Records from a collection
★ ★ ★ ★ ★

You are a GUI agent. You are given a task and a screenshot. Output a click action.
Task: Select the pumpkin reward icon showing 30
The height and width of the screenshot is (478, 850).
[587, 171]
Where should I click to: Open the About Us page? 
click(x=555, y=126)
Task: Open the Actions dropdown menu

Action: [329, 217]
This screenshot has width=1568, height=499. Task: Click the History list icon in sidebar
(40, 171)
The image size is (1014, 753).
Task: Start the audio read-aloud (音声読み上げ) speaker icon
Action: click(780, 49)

★ ★ ★ ★ ★

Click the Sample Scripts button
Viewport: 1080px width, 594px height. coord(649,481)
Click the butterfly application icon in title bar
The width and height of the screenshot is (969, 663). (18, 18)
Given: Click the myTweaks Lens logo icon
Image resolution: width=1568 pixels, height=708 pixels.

★ ★ ★ ★ ★

- Task item: In the data above, find the line with "Click the Sample Scripts button" and the line with "Image resolution: width=1568". Retype both, plus every line between them, exactly.

- Written response:
Click the Sample Scripts button
Viewport: 1080px width, 594px height. coord(649,481)
Click the butterfly application icon in title bar
The width and height of the screenshot is (969, 663). (18, 18)
Given: Click the myTweaks Lens logo icon
Image resolution: width=1568 pixels, height=708 pixels.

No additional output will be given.